Was that a Merle Haggard comment a diss? Nope, just Dylan expounding on his history with Merle:
No, not at all, I wasn’t dissing Merle, not the Merle I know. What I was talking about happened a long time ago, maybe in the late sixties. Merle had that song out called “Fighting Side of Me” and I’d seen an interview with him where he was going on about hippies and Dylan and the counter culture, and it kind of stuck in my mind and hurt, lumping me in with everything he didn’t like. But of course times have changed and he’s changed too. If hippies were around today, he’d be on their side and he himself is part of the counter culture … so yeah, things change. I’ve toured with him and have the highest regard for him, his songs, his talent – I even wanted him to play fiddle on one of my records and his Jimmie Rodgers tribute album is one of my favorites that I never get tired of listening to. He’s also a bit of a philosopher. He’s serious and he’s funny. He’s a complete man and we’re friends these days. We have a lot in common. Back then, though, Buck and Merle were closely associated; two of a kind. They defined the Bakersfield sound. Buck reached out to me in those days, and lifted up my spirits when I was down, I mean really down – oppressed on all sides and down and that meant a lot, that Buck did that. I wasn’t dissing Merle at all, we were different people back then. Those were difficult times. It was more intense back then and things hit harder and hurt more.
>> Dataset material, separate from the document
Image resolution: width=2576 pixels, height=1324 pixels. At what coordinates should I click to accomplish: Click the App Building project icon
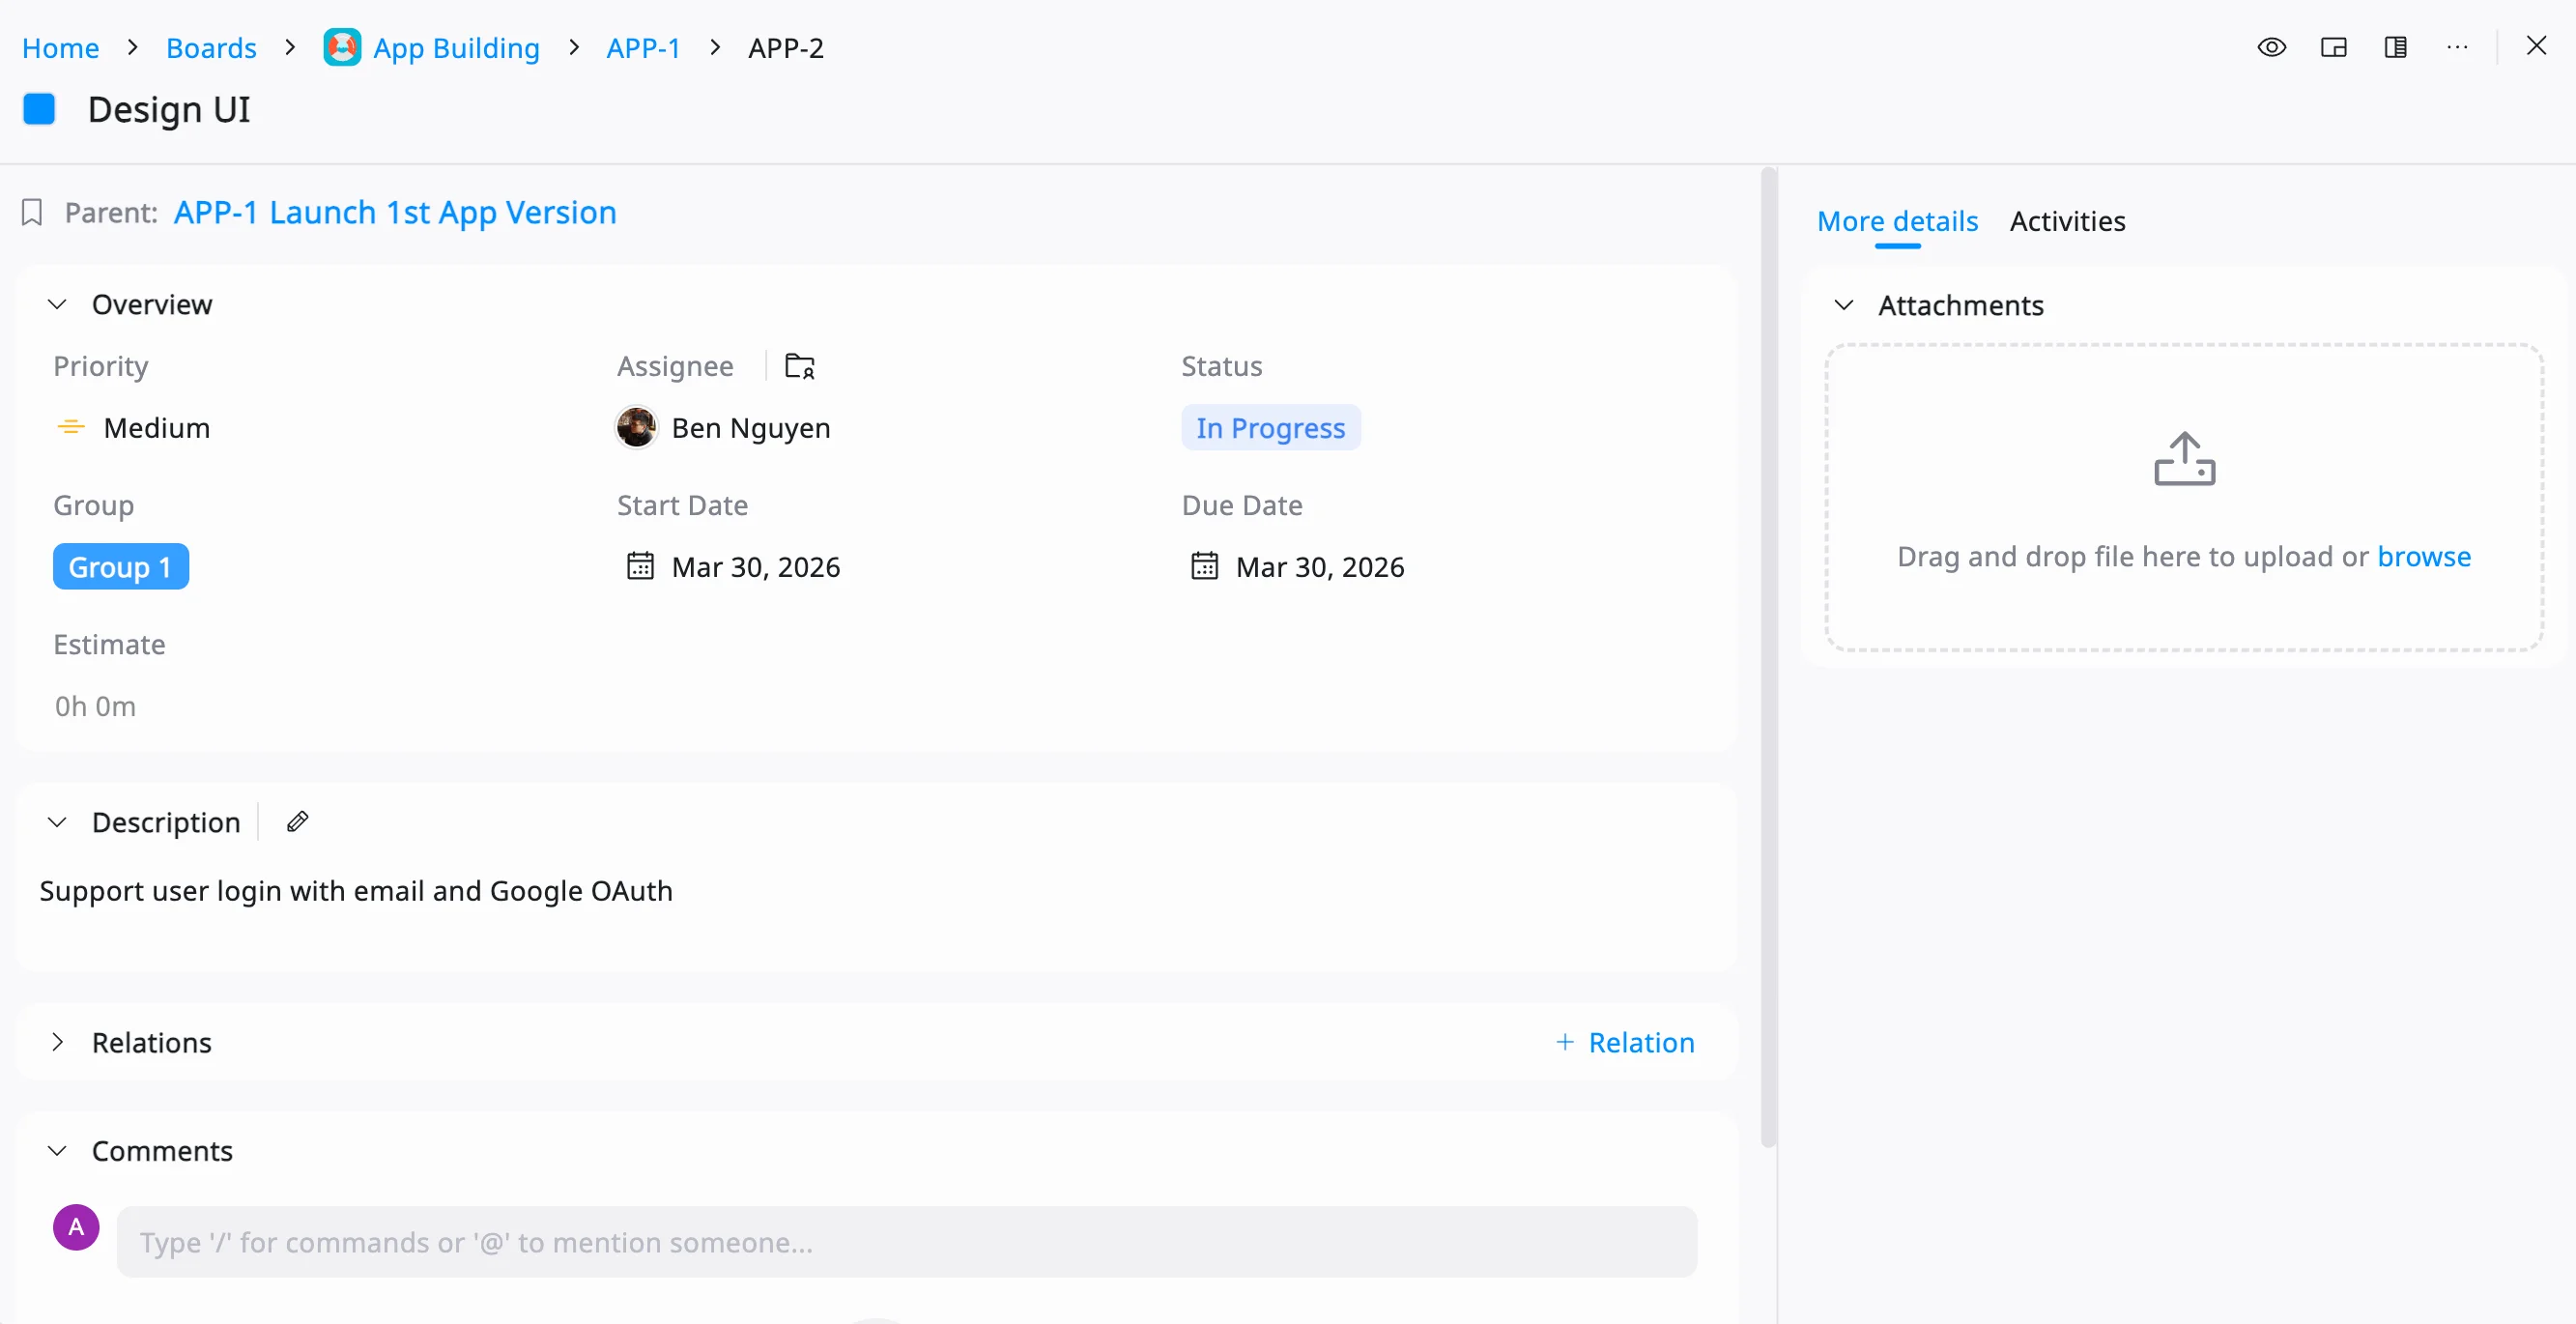click(342, 47)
On Bruce Springsteen’s performance of “Knockin’ On Heaven’s Door”:
Incredible! He did that song like the record, something I myself have never tried. I never even thought it was worth it. Maybe never had the manpower in one band to pull it off. I don’t know, but I never thought about it. To tell you the truth, I’d forgotten how the song ought to go. Bruce pulled all the power and spirituality and beauty out of it like no one has ever done. He was faithful, truly faithful to the version on the record, obviously the only one he has to go by. I’m not a nostalgic person, but for a second there it all came back, Peckinpah, Slim Pickens, Katy Jurado, James Coburn, the dusty lawless streets of Durango, my first wife, my kids when they were small. For a second it all came back … it was that powerful. Bruce is a deep conscientious cat and the evidence of that was in the performance. He can get to your heart, my heart anyway.
How did Dylan feel about those extra guitar solos Springsteen added?
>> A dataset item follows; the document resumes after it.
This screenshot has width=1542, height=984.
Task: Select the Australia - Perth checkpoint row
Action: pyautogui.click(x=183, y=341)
Yeah, well that’s just Bruce being Bruce. He’s got to remind people that he can play that thing. It wasn’t incessant though. It didn’t detract from the song. He brought it in quick and pulled it back quick. He definitely knows when and how to stick something in and then move it back. He’s a great performer all around.
And he maintains that Willy DeVille is more rock than Steely Dan:
Yeah they might have rocked like a bastard, and I’m not saying that they didn’t, but put on any one of those records and then put on “In The Heat of the Moment” by Willy or “Steady Driving Man” or even “Cadillac Walk.” I’m not going to belittle Steely Dan but there is a difference.
Who wants to take bets that Donald Fagen addresses Dylan’s comments from the Coachella stage?